At the outset of our examination of this contention we are met with the fact that defendant failed to object to the admission of the subject evidence on the ground which he now advances.[3] [2] It is the general rule, of course, that questions relating to the admissibility of evidence will not be reviewed on appeal absent a specific and timely objection at trial on the ground sought to be urged on appeal. (People v. Robinson (1965) 62 Cal.2d 889, 894 [44 Cal. Rptr. 762, 402 P.2d 834]; People v. Rojas (1961) 55 Cal.2d 252, 260 [10 Cal. Rptr. 465, 358 P.2d 921, 85 A.L.R.2d 252]; see generally Witkin, Cal. Evidence (2d ed. 1966), § 1285, p. 1188.)[4] [3] Defendant urges, however, that that rule should be held inapplicable to the instant case because an objection on the ground of noncompliance with section 844 would have been wholly without support in the law as it stood at the time of trial. Reference is made to the fact that People v.
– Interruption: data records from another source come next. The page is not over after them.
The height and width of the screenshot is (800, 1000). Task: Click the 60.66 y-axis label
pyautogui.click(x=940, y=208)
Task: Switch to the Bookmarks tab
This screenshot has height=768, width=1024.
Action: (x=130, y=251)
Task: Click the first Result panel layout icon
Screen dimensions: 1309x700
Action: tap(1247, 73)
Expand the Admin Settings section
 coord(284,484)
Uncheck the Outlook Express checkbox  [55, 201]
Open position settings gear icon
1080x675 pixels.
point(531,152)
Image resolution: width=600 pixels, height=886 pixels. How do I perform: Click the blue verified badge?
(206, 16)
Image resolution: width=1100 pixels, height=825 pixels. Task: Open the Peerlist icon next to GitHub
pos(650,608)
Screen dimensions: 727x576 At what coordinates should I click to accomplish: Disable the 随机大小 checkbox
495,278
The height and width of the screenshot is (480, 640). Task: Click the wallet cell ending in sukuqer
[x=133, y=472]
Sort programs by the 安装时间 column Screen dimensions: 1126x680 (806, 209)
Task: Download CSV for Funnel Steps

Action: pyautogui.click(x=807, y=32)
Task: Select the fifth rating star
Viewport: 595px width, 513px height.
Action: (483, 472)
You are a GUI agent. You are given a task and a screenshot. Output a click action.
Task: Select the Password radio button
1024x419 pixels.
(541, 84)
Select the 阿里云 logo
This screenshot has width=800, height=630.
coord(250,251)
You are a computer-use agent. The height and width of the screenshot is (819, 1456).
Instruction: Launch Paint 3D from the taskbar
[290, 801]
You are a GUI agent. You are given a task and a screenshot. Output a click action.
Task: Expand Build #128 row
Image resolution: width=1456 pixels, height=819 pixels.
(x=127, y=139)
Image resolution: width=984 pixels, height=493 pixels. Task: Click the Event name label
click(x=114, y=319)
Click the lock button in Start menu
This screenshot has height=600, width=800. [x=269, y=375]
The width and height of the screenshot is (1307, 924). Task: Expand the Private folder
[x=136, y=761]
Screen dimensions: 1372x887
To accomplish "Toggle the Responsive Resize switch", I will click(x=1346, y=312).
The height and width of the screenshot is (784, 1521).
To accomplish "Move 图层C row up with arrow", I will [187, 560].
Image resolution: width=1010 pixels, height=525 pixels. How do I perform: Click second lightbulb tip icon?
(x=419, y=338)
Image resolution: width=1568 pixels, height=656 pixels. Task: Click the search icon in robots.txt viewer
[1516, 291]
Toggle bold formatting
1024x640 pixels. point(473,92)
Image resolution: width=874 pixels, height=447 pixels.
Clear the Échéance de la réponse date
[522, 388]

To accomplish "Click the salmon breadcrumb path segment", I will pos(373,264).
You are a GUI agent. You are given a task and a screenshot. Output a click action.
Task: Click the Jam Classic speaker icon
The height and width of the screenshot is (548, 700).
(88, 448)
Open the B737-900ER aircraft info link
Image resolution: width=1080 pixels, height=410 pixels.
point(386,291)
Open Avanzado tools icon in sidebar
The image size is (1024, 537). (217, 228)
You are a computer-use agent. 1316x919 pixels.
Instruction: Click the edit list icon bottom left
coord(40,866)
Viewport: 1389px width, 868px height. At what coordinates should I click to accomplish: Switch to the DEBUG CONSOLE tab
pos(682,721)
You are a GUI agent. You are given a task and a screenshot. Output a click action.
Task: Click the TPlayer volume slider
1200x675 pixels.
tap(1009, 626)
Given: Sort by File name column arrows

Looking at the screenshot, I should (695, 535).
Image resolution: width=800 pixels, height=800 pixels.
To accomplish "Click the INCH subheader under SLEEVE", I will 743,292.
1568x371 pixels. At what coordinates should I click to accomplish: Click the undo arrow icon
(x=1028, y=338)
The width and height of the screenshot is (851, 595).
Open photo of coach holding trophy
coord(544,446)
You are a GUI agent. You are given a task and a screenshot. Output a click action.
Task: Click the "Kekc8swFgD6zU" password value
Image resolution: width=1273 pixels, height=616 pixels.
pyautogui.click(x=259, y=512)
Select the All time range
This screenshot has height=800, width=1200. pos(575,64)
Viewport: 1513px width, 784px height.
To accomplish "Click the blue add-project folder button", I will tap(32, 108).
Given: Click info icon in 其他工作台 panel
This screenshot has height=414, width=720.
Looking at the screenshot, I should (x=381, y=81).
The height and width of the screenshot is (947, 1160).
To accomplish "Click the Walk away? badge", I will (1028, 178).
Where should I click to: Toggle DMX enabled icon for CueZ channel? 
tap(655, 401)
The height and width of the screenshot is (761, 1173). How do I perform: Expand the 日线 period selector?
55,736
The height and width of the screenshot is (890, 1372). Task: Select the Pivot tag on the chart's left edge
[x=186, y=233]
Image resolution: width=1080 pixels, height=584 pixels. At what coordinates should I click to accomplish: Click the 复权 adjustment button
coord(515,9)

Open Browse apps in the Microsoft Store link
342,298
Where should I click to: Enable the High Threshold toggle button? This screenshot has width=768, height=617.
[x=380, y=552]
Gastelo (1967) 67 Cal.2d 586 [63 Cal. Rptr. 10, 432 P.2d 706], upon which defendant bases his contention on appeal, was not yet decided at the time of trial, and he urges that that case represents *23 a change in the law so significant as to excuse his failure to object at trial.

In other instances we have excused a failure to object where to require defense counsel to raise an objection "would place an unreasonable burden on defendants to anticipate unforeseen changes in the law and encourage fruitless objections in other situations where defendants might hope that an established rule of evidence would be changed on appeal." (People v. Kitchens (1956) 46 Cal.2d 260, 263 [294 P.2d 17]; see also People v. Hillery (1965) 62 Cal.2d 692, 711-712 [44 Cal. Rptr. 30, 401 P.2d 382].) In Kitchens the failure to raise a timely objection was excused because that case was tried before our decision in People v. Cahan (1955) 44 Cal.2d 434 [282 P.2d 905, 50 A.L.R.2d 513], at a time when the trial court was bound by earlier decisions to the effect that illegally obtained evidence was nevertheless admissible. It was deemed that only in trials commencing after Cahan could defense counsel have reasonably been expected to object to the receipt of such evidence, and his failure to do so was excused in Kitchens.